Ejercicio => Según el texto sobre el estilo gótico, ¿cuáles eran los elementos básicos de la arquitectura gótica? Responde en una oración, por favor.

Texto proporcionado =>
((
En el curso de los siglos XII y XIII el estilo gótico sustituyó al románico en la mayor parte de Europa. Aunque los historiadores del arte entendidos pueden ver que ciertos rasgos de un estilo llevaron al desarrollo del otro, la apariencia de ambos es completamente diferente. En realidad, resultan tan distintos como la épica del romance, analogía apropiada porque el estilo gótico surgió en Francia a mediados del siglo XII, justo cuando lo hizo el romance, y porque era mucho más elaborado, refinado y elegante que su predecesor, lo mismo que cabe afirmar del romance si se compara con los poemas épicos.
La arquitectura gótica fue uno de los estilos de edificación más intrincados. Sus elementos básicos eran el arco apuntado, la bóveda de crucería y el arbotante. Estos componentes hicieron posible una construcción mucho más ligera y elevada de la que se podría haber logrado con el arco redondo y el pilar parcialmente empotrado del románico. En realidad, cabría describir la catedral gótica como una estructura esquelética de piedra circundada por enormes ventanas. Entre los restantes rasgos se incluían elevadas agujas, rosetones, delicada tracería en piedra, elaboradas fachadas esculpidas, columnas múltiples y el uso más frecuente de gárgolas o representaciones de monstruos míticos como elementos decorativos. En general, la ornamentación se concentraba en el exterior, pero el interior de una catedral gótica no era jamás lúgubre ni tenebroso. Los vitrales no servían para excluir la luz, sino para ensalzarla, para captar los rayos de sol y bañarlos con una riqueza y variedad de colores que difícilmente podría reproducir la naturaleza ni en sus mejores condiciones.
))
Material proporcionado =>
((
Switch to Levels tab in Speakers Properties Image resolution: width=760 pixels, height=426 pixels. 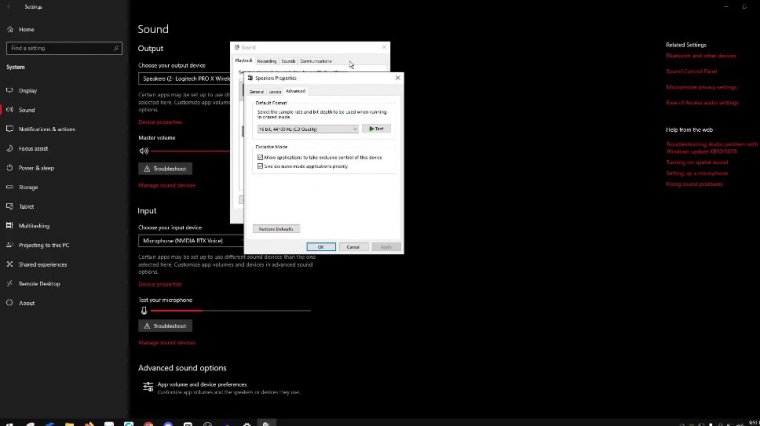[275, 91]
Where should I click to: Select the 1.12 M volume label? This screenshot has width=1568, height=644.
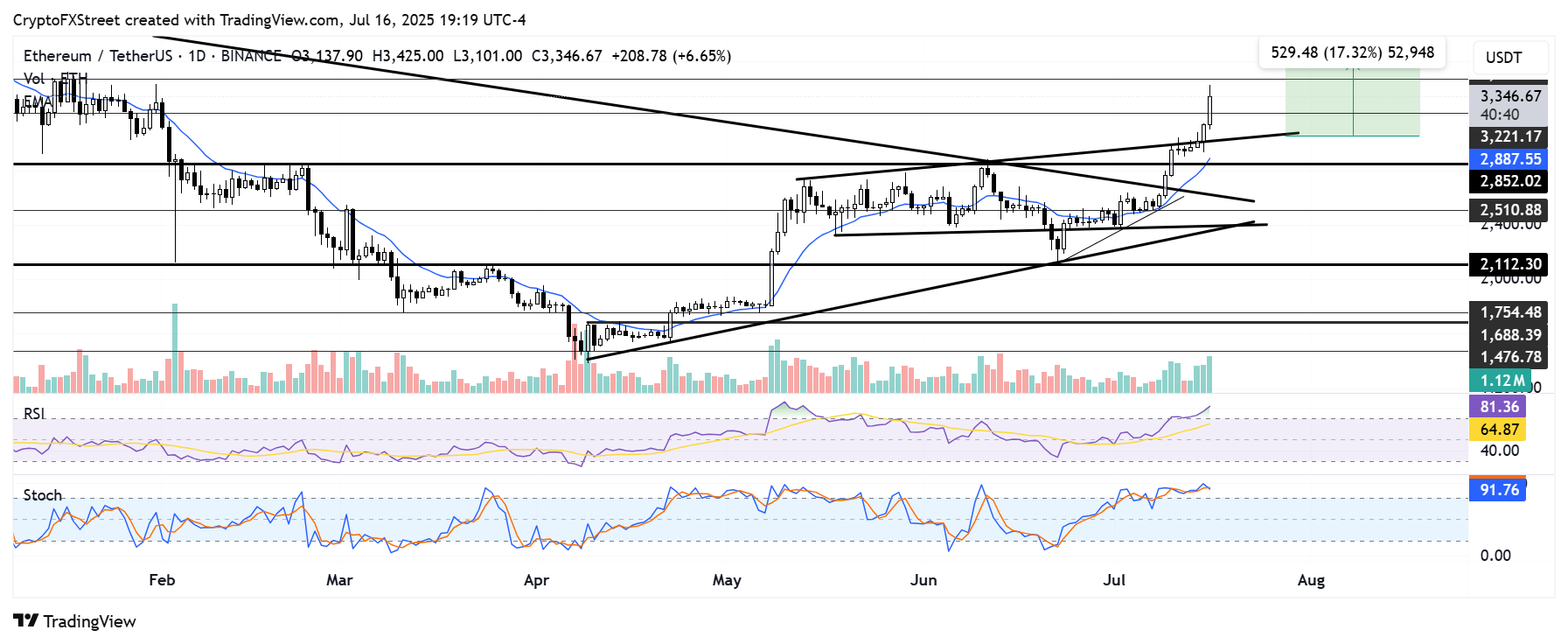click(x=1502, y=381)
))
Respuesta => Los elementos básicos de la arquitectura gótica eran el arco apuntado, la bóveda de crucería y el arbotante.